SIM, SOU MULHER E GOSTO DE FUTEBOL /QUARESMA LEVA-NOS AOS QUARTOS DE FINAL DO EURO
Dizem que as mulheres criticam os homens por apreciar futebol. Porém, quando chega a hora da seleção jogar somos nós as primeiras a mostrar a nossa cara pintada com as cores vermelho e verde, as primeiras a envergar t-shirts sexies com as insígnias de Portugal, as primeiras a adiantar o jantar para nos sentarmos em frente ao sofá para vermos os nossos onze magníficos a fazer o seu samba de bola.
Nós, mulheres, gostamos de futebol.
Principalmente, se estivemos a falar da seleção nacional que enverga as cores do nosso país além-fronteiras e faz ecoar o nome da nossa nação pelos quatro cantos da Europa.
É uma questão de patriotismo, sim!
Não somos cegas.
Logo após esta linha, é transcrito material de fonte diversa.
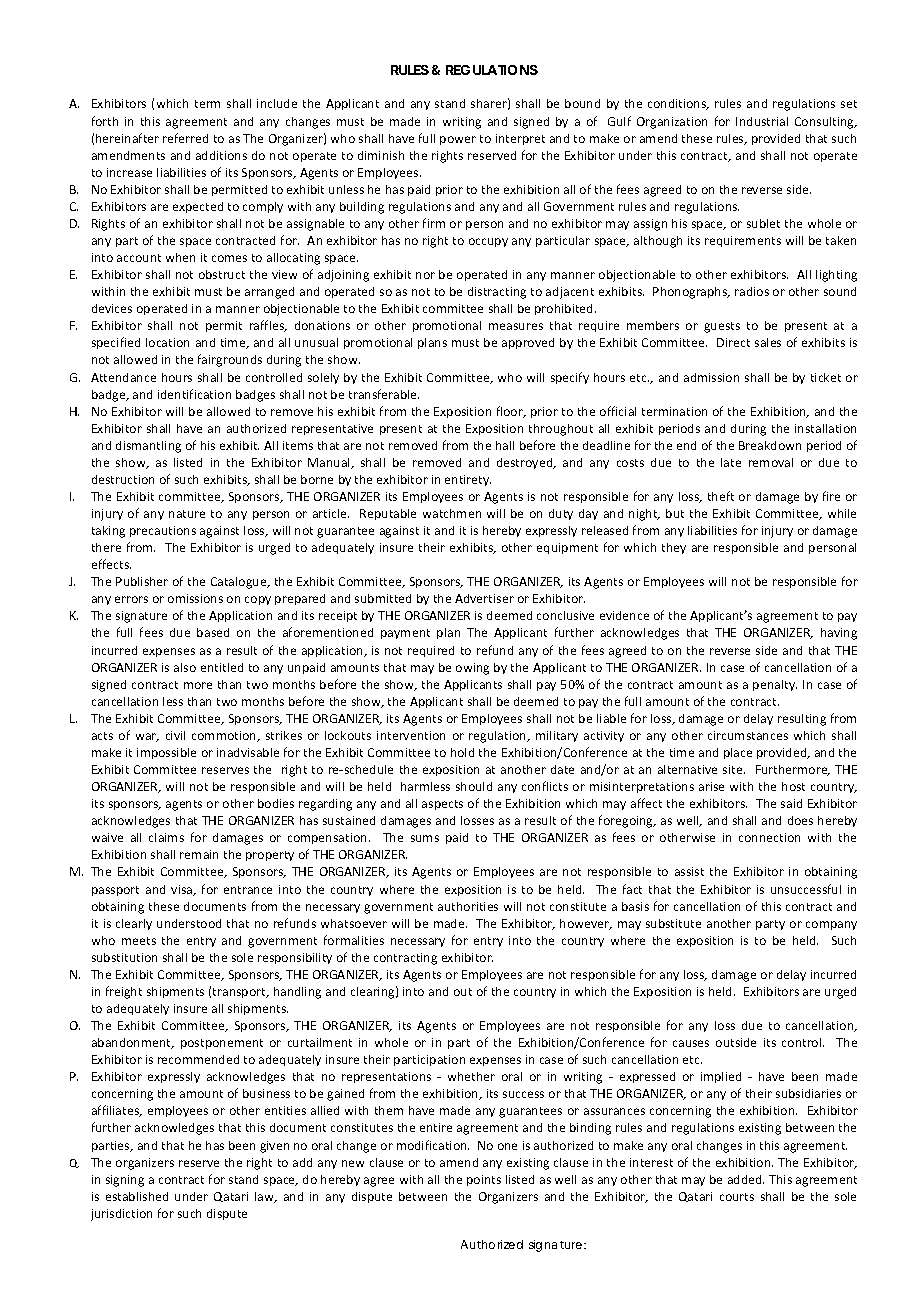 This screenshot has height=1308, width=924. I want to click on dismantling, so click(148, 447).
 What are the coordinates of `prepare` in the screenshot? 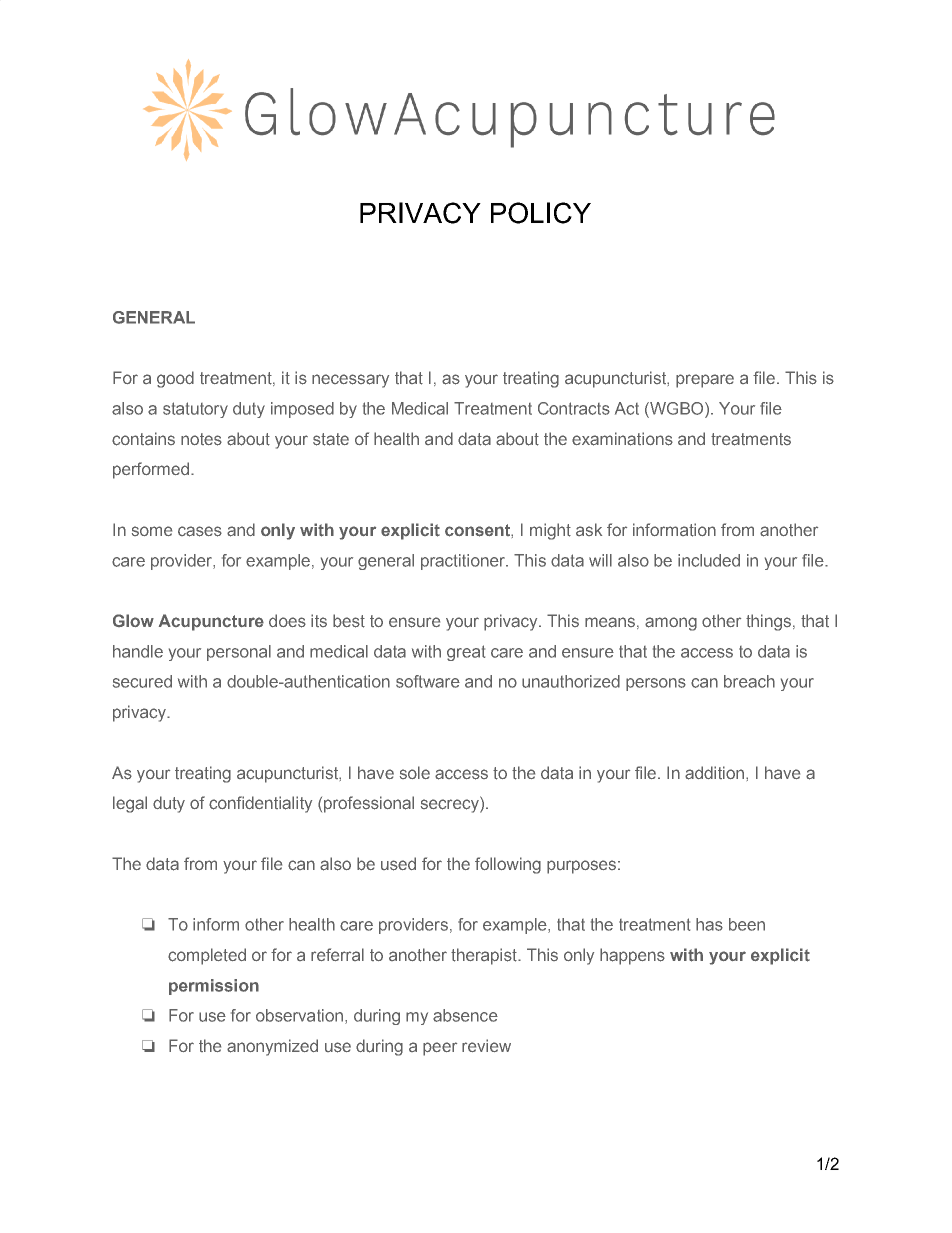 It's located at (705, 381).
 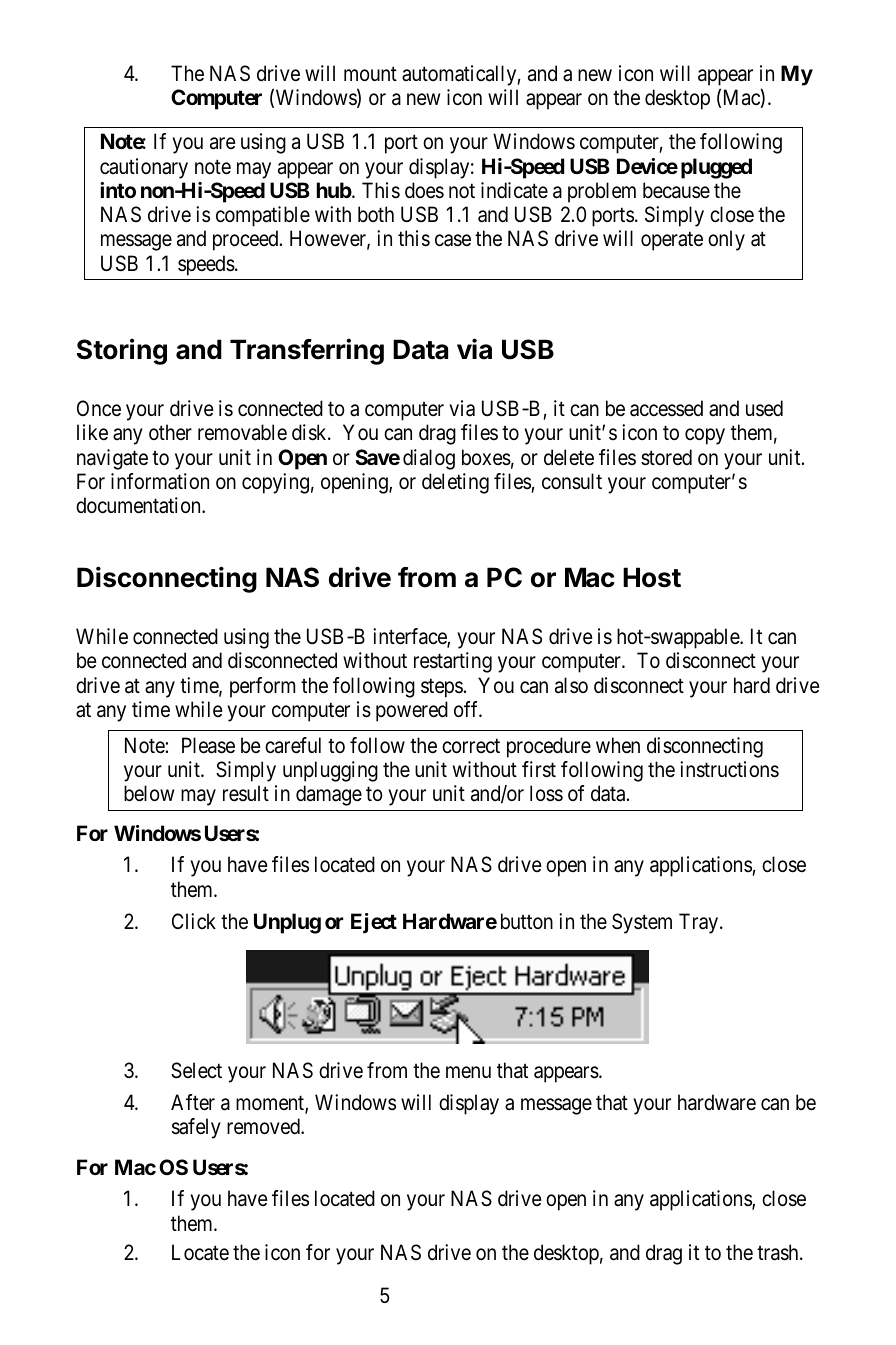 I want to click on menu, so click(x=468, y=1072).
Aliás, creio que ninguém é cego. Sabemos perfeitamente bem a situação calamitosa do nosso país a nível socioeconómico, da precaridade instalada numa nação que não possui mais de onze milhões de habitantes e onde, cada vez mais, se consegue sentir o fosso entre a classe média-alta (antiga burguesia) e a classe baixa (a plebe)!
Eu própria sou uma das vítimas deste governo desgovernado!
Contudo, como não nos deixarmos hipnotizar por aquele vaivém de bola que faz o nosso coração acelerar, titubear e sofrer de síncopes cardíacas? Não se trata de nos deixarmos inebriar por um CR7 e a sua valsa de bola que – para uns não tem agradado o compasso e para outros faz o que pode – mas, sim, deixarmo-nos inebriar por uma evanescência qualquer que nos injete adrenalina nas veias, nos faça o sangue latejar e os pulmões gritarem alto e bom som, insensatos e frivolamente que aqueles onze homens representam as cores do nosso coração e que- independentemente – do visível caos do país que nos faz mergulhar num estado depressivo deplorável, ainda existe algo que nos faça vibrar em uníssono e assoberbar os nossos sentidos por 90 minutos que seja.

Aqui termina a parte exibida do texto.